> _USING THE INFORMATION_
1. Translate this sentence from the case report into Spanish: "She had a history of ventricular septal defect repair 14 years ago."
2. According to the case report, how many days after hospital presentation was the patient discharged home?

> _QUOTED PASSAGE_
Ventricular fibrillation in congenitally corrected transposition of great arteries treated with pacing: a case report.

BACKGROUND: Congenitally corrected transposition of the great arteries (CCTGA) is a rare form of congenital heart disease which may present with sudden death from malignant arrhythmias including complete heart block and ventricular tachyarrhythmias as late complications. Only few cases about ventricular tachyarrhythmias, usually in those with markedly depressed systemic ventricular function, have been reported. CASE
SUMMARY: A 26-year-old woman with a known history of CCTGA presented to the emergency department with palpitations and breathlessness for 3-4 weeks and worsening symptoms for 8 h. She had a history of ventricular septal defect repair 14 years ago. Her initial presentation electrocardiogram demonstrated high degree atrioventricular block with a ventricular rate of 44 b.p.m. She had two episodes of complete syncope during this hospitalization, both required external defibrillation due to documented bradycardia-dependent ventricular fibrillations. Her two-dimensional echocardiography study confirmed the diagnosis of CCTGA with preserved systolic ventricular function. She underwent urgent temporal pacing wire placement with a paced ventricular rate at 90 b.p.m. Having thoroughly reviewed the arrhythmia events and discussed with the patient about the option of defibrillator vs. pacemaker therapy a decision was made upon her request for dual-chamber pacemaker implantation. She was discharged home uneventfully 3 days after hospital presentation and has been physically active at 3-, 6-, and 9-month follow-ups. DISCUSSION: Our case illustrates the individualized clinical decision making in choosing device therapy for a rare congenital heart disease presented with malignant arrhythmia. Careful history taking, open communication, and closely planned long-term follow-up will be essential in caring for such patients.

> _DATA PROVIDED_
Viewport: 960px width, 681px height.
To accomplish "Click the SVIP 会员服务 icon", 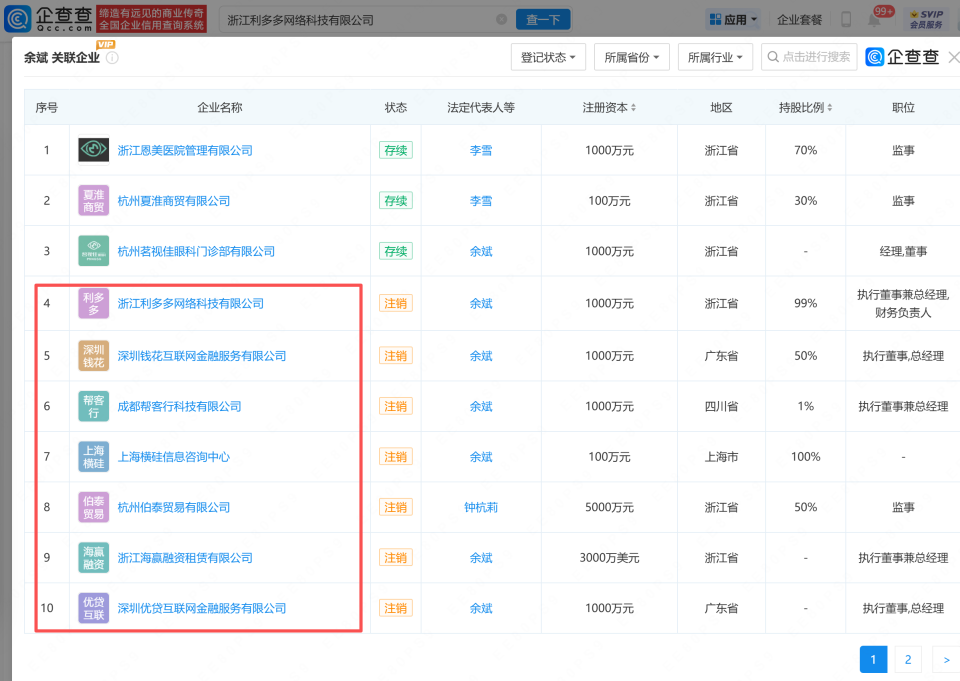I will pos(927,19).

--

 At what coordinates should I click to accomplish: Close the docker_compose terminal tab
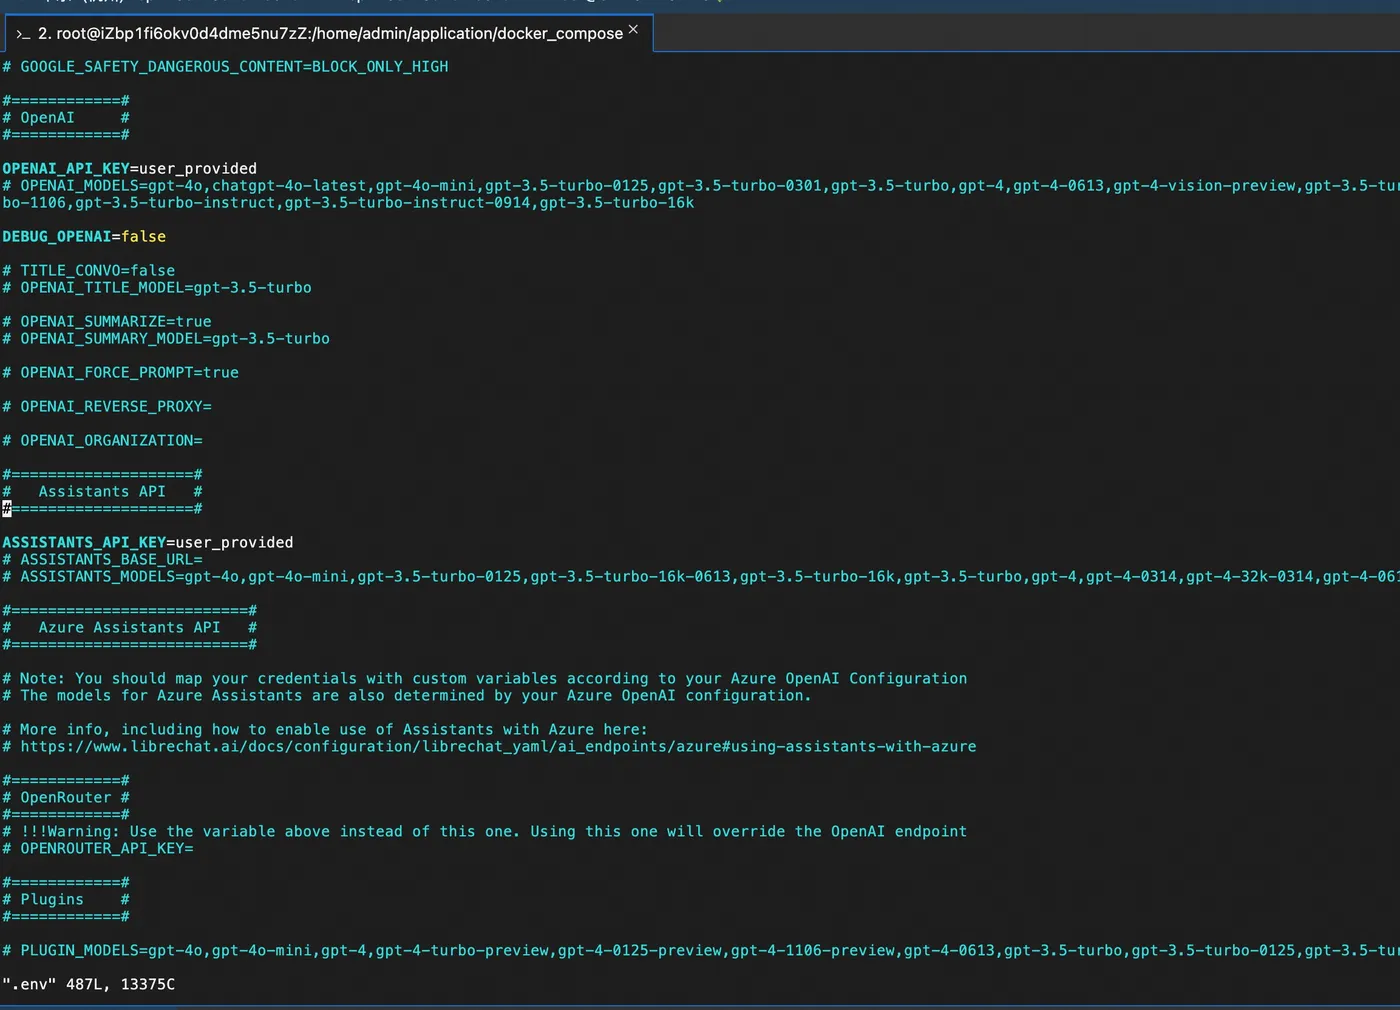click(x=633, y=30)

---

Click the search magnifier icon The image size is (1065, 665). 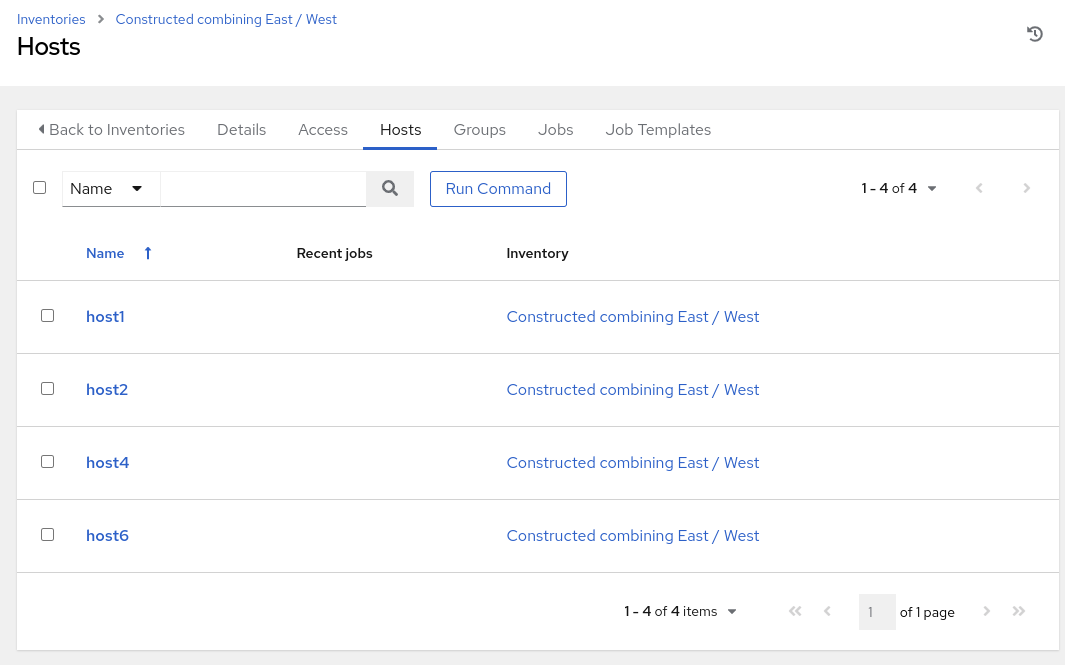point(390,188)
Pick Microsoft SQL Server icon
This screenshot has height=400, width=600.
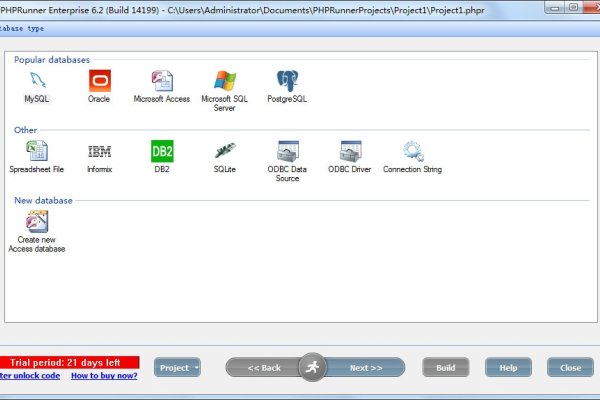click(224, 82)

> _PROBLEM SOLUTIONS_
1. Tenía antecedentes de reparación de una comunicación interventricular hace 14 años.

2. 3 days.